Duplicate every entry below line for line, without changing a single character.

Data on locating visible targets:
::::::::
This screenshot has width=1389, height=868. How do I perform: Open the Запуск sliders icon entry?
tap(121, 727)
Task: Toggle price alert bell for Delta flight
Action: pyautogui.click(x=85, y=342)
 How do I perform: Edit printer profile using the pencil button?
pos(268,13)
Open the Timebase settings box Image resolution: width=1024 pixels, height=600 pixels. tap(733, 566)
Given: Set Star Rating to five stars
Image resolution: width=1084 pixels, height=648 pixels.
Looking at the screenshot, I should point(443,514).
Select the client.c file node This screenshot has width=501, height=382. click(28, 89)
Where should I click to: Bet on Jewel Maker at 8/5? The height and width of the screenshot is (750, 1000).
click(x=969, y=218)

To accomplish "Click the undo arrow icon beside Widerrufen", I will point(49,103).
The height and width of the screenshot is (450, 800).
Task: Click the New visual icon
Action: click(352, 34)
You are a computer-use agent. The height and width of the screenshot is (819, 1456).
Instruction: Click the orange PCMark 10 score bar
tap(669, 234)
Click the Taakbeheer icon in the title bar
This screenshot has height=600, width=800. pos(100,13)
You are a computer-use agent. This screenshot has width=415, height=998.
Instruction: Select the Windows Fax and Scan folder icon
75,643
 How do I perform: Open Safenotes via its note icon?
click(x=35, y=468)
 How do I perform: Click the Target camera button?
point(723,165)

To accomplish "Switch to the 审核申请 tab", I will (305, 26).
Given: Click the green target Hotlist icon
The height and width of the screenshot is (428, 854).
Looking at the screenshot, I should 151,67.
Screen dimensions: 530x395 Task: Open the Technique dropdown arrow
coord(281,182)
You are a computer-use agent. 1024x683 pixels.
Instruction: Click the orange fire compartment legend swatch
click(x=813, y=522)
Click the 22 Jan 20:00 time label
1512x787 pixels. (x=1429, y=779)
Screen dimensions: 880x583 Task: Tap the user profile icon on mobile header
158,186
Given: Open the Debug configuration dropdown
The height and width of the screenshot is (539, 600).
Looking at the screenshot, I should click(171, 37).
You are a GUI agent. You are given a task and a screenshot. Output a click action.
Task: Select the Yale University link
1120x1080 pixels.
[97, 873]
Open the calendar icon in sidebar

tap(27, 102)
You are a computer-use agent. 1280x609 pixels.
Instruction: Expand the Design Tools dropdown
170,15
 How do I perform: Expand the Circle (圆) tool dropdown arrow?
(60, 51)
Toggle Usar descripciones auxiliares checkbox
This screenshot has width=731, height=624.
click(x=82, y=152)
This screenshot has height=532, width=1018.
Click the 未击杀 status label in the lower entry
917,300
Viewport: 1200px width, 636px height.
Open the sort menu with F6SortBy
::::::::
### Answer for the task
This screenshot has width=1389, height=868. How do I perform: Open the Запуск sliders icon entry?
tap(121, 727)
Task: Toggle price alert bell for Delta flight
Action: pyautogui.click(x=85, y=342)
 How do I perform: Edit printer profile using the pencil button?
pos(268,13)
Open the Timebase settings box Image resolution: width=1024 pixels, height=600 pixels. tap(733, 566)
Given: Set Star Rating to five stars
Image resolution: width=1084 pixels, height=648 pixels.
Looking at the screenshot, I should point(443,514).
Select the client.c file node This screenshot has width=501, height=382. click(28, 89)
Where should I click to: Bet on Jewel Maker at 8/5? The height and width of the screenshot is (750, 1000).
click(x=969, y=218)

To accomplish "Click the undo arrow icon beside Widerrufen", I will point(49,103).
The height and width of the screenshot is (450, 800).
Task: Click the New visual icon
Action: click(352, 34)
You are a computer-use agent. The height and width of the screenshot is (819, 1456).
Instruction: Click the orange PCMark 10 score bar
tap(669, 234)
Click the Taakbeheer icon in the title bar
This screenshot has height=600, width=800. pos(100,13)
You are a computer-use agent. This screenshot has width=415, height=998.
Instruction: Select the Windows Fax and Scan folder icon
75,643
 How do I perform: Open Safenotes via its note icon?
click(x=35, y=468)
 How do I perform: Click the Target camera button?
point(723,165)

To accomplish "Switch to the 审核申请 tab", I will (305, 26).
Given: Click the green target Hotlist icon
The height and width of the screenshot is (428, 854).
Looking at the screenshot, I should 151,67.
Screen dimensions: 530x395 Task: Open the Technique dropdown arrow
coord(281,182)
You are a computer-use agent. 1024x683 pixels.
Instruction: Click the orange fire compartment legend swatch
click(x=813, y=522)
Click the 22 Jan 20:00 time label
1512x787 pixels. (x=1429, y=779)
Screen dimensions: 880x583 Task: Tap the user profile icon on mobile header
158,186
Given: Open the Debug configuration dropdown
The height and width of the screenshot is (539, 600).
Looking at the screenshot, I should click(171, 37).
You are a GUI agent. You are given a task and a screenshot. Output a click action.
Task: Select the Yale University link
1120x1080 pixels.
[97, 873]
Open the calendar icon in sidebar

tap(27, 102)
You are a computer-use agent. 1280x609 pixels.
Instruction: Expand the Design Tools dropdown
170,15
 How do I perform: Expand the Circle (圆) tool dropdown arrow?
(60, 51)
Toggle Usar descripciones auxiliares checkbox
This screenshot has width=731, height=624.
click(x=82, y=152)
This screenshot has height=532, width=1018.
Click the 未击杀 status label in the lower entry
917,300
Viewport: 1200px width, 636px height.
Open the sort menu with F6SortBy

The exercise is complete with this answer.